Дуняша. Ах, боже мой… (Быстро уходит.)
Фирс (хлопочет около эспрессо-машины) . Эх ты, жопа-недотепа… (Бормочет про себя.) Приехали из Парижа… И шеф когда-то ездил в Париж… Гонял Париж-Даккар… (Смеется.)
Варя. Фирс, что ты там гонишь?
Фирс. Ну чего надо от старого пердуна? (Радостно.) Барыня моя приехала!
Входят Любовь Андреевна, Гаев, Лопахин и Симеонов-Пищик ; Симеонов-Пищик в пальто из стриженнной норки и широченный штанах а-ля Йоджи Ямамото. Гаев, входя, руками и туловищем, делает движения, как будто играет на бильярде.
Любовь Андреевна. Как это? Блин, склероз… Артёмку в депо! Серпом по яйцам!
Гаев. Это архаизмы! И не в кассу. Ныне просто шары катаем. Режу в угол! Когда-то мы с тобой, мать, дрыхли вот в этой самой комнате, на подушках бились, пастой зубной рожи мазали, письки друг другу показывали, как в пионерском лагере. А теперь мне полтинник, как это ни странно…

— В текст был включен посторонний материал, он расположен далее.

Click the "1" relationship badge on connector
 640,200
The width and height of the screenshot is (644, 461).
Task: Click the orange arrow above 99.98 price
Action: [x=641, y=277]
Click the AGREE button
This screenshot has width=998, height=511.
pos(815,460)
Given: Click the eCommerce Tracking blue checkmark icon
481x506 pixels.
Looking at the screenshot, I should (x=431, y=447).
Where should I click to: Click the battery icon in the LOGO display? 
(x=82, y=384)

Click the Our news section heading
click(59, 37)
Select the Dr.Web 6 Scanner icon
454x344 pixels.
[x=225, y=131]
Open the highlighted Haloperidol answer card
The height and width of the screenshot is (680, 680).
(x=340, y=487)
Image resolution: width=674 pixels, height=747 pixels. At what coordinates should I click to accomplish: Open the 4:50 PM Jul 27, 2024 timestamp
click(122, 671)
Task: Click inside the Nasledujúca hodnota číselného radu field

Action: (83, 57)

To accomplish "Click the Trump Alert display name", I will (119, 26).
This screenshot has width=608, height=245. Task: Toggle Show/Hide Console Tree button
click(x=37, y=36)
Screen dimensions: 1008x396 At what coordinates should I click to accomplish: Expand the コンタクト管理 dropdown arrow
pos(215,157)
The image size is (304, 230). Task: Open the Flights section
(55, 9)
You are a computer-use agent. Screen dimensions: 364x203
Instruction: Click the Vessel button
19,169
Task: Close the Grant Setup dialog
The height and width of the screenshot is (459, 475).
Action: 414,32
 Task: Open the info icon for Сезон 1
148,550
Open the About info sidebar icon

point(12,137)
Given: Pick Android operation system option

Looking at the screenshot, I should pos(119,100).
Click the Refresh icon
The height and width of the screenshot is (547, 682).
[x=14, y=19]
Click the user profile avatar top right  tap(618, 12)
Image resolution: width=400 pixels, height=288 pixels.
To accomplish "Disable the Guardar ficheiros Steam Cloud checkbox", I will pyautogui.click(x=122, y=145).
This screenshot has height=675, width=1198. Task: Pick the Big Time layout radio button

Лопахин. Чего тут странного, ёптыть? Если шишак работает, какие, мать твою итить, проблемы?
Гаев. Кого работает?
Лопахин. Время, говорю, не щадит, но виагра зато есть!
Гаев. А здесь пачулями пахнет. Как трусы у старой бабки.
Аня. Я – спать. Отбой. Спокойной ночи, мама. (Целует мать.)
Любовь Андреевна. Ненаглядное дитюсечко моё. (Целует ей руки.) Нормалёк, что ты дома? А то меня ей-богу нахлобучило, всё в прострации.
Аня. Адьё, дядя Лёня.
Гаев (целует ей лицо, руки) . Господь с тобой. Как ты похожа на свою мать! (Сестре.) Ты, Люба, в ее годы тоже была секси, глянешь – и кончишь.
Аня подает руку Лопахину и Пищику, уходит и затворяет за собой дверь.
Любовь Андреевна. Ухайдокалась Анютка.
Пищик. Летели на ком-то или с пересадками? Из Ниццы и Парижу, небось, прямых рейсов больше нет?
Варя (Лопахину и Пищику). Ну что, коллеги? Ночь в разгаре, вас девки в клубе ждут.
Любовь Андреевна (смеется) . Ты все такая же, Варя, неотёсанная, как доска. (Привлекает ее к себе и целует.) Кофейку попьём и свалим.
Фирс кладет ей под ноги подушечку и подливает в кофе коньяк.
Спасибо, родной. Я привыкла к кофе, но больше к коньку. Пью его и днем и ночью. Спасибо, мой старенький сморчок. (Целует Фирса в нос.)
Варя. Гляну, все ли барахло довезли… Не подрезали ли чего по дороге. (Уходит.)
Любовь Андреевна. Неужели это я сижу? (Смеется.) Мне хочется подрыгать ручками-ножками, поразмять булочки. (Закрывает лицо руками.) А вдруг это глюки! Видит Бог, я патриотка, я Родину люблю – смотрела вниз в иллюминатор и плакала. (Сквозь слезы.) Однако же надо допить кофе. И коньяк. Сигареты “Нат Шерман” есть в этом доме. (Фирс открывает портсигар и Раневская достаёт сигарету, Фирс щелкает зажигалкой.) Спасибо, Фирс, спасибо, старичок. Я так рада, что ты еще не двинул кони.